Rev. Christopher Steck, S.J., an associate professor in the Department of Theology who teaches Theology of the Environment and Animals and the Environment for Core Pathways, stressed how the program’s structure gives students the tools to approach complex issues more effectively.
“I am absolutely convinced, based in part on my own experiences, that the most effective way for students to address whatever problems they face now and in the future–whether personally, professionally, or as socially-responsible citizens of our world–is to bring together organically and holistically a diverse set of skills and perspectives,” he said.
Future Pathways
Like many Designing the Future(s) Initiative projects, Core Pathways is still in its pilot phase.

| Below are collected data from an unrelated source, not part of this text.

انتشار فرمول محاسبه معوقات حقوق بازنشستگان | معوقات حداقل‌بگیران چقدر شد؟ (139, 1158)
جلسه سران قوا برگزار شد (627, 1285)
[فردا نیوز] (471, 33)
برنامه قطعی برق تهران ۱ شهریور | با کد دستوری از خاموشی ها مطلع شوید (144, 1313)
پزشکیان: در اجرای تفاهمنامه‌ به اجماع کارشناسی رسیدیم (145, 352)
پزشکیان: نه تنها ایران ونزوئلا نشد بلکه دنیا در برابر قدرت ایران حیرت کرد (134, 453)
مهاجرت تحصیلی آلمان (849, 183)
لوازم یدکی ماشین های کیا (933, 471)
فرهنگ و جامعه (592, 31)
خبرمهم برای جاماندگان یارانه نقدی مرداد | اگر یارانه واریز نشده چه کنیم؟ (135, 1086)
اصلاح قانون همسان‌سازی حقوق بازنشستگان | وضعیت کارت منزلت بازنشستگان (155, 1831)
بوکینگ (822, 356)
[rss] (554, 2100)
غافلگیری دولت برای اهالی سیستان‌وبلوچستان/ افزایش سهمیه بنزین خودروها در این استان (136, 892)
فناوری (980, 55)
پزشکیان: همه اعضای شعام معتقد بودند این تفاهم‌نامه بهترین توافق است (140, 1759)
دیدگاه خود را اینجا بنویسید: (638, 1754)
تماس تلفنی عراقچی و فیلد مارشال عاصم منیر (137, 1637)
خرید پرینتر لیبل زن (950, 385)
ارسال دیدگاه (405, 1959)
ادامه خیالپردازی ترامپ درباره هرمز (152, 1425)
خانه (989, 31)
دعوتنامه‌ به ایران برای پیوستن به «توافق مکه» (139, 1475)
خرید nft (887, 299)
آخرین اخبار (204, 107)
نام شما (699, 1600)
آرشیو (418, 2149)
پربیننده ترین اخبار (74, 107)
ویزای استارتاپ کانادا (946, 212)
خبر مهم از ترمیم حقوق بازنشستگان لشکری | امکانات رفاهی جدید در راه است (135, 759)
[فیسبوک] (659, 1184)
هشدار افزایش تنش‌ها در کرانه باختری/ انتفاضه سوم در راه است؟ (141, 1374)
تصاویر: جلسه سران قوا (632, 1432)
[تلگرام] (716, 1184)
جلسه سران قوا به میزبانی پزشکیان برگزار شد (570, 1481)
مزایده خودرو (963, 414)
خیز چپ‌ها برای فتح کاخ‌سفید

However, Core Pathways faculty coordinator Randall Amster hopes the program can apply its critical and constructive approach to even more pressing global challenges.
“There are certainly a plethora of ‘wicked’ problems confronting us today, from endemic poverty and inequality to emerging challenges with technology,” he said. “Future pathways will engage these complex questions in the classroom, while further striving to bring the collective expertise of the university to bear on today's most pressing concerns in a multidisciplinary, dynamic manner that balances critical inquiry with constructive innovation.”
In the meantime, Core Pathways gives students the opportunity to explore their interests and ability to break down complex global ideas. Isabel Paret (COL’20) explained how participating in Core Pathways has influenced her studies.
“As someone interested in government and international affairs, I believe the skills gained in this pathway will prove useful throughout my course of study,” she said. “Not only is environmental policy relevant and a new personal point of interest, studying the disagreements has taught me how to notice interdisciplinary relationships on one individual subject.”